Brontide @ The Lexington, London 17.02.12

Dynamic instrumental trio Brontide captivate The Lexington in a torrent of diversity and class.

Feb 17th, 2012 at The Lexington, London / By Nate Selby
Brontide The good people of The Lexington are quite obviously loving tonight and there’s a distinctly chilled vibe in the packed out room. That’s pretty much about to instantly change as Brontide take the stage and waste no time throwing new single ‘Coloured Tongues’ out into the vast night.

Immediately conversation ends and the crowd are simultaneously turned into a pack of nodding dogs upon the dashboard of a really good sound.

The first thing you realise when watching Brontide is how unbelievably tight they are. Granted its not as if they have any choice, this kind of thing just doesn’t work unless you’re on your game but you do find yourself looking around going “There’s only three of them? No really?”. No really, what you’re hearing is the culmination of numerous loops and sequences and effects, held together by god only knows what? Probably wizardry.

For instance, its pretty hard to figure out what guitarist Tim Hancock is playing at any one time until your brain kicks in again and you realise he’s playing all of it, just some of its in the past but still happening, yeah? The even bigger mind fuck comes from the drummer’s direction as a trigger pad is mixed in with the complex beats already being played, causing you to sit down and rub your temples.

Has anyone missed a vocalist? At no point is one needed. The band don’t even talk between songs, there’s no need for introductions, everyone here knows the track from the opening second and these fans are loving every minute. To talk would almost be rude.

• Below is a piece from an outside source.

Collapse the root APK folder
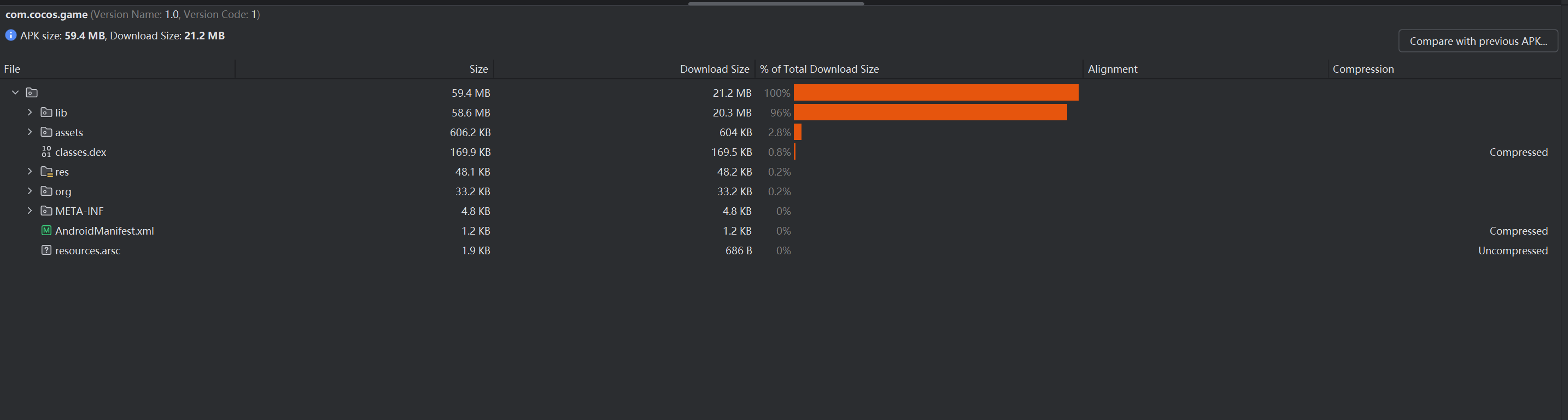 [15, 92]
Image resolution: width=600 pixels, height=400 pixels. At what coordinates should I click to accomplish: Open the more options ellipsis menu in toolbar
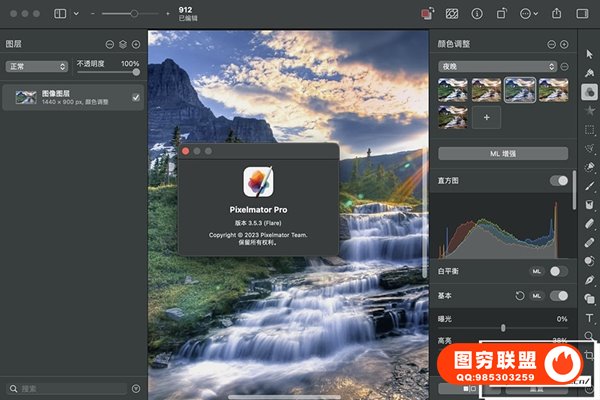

Brontide’s style is so diverse that you’re actually lead to believe anything can happen. The sheer mix of sounds alone is enough to be going on with let alone the polyrhythms and dynamic shifts. The band can jump from Foals-esque math grooveness, to a beat down that could sober up any metaller, and tracks like ‘Limehouse Ink’ very nearly sees the congregation flailing.

This band are clearly at their best right now and to not see them live is a crime against your own ears.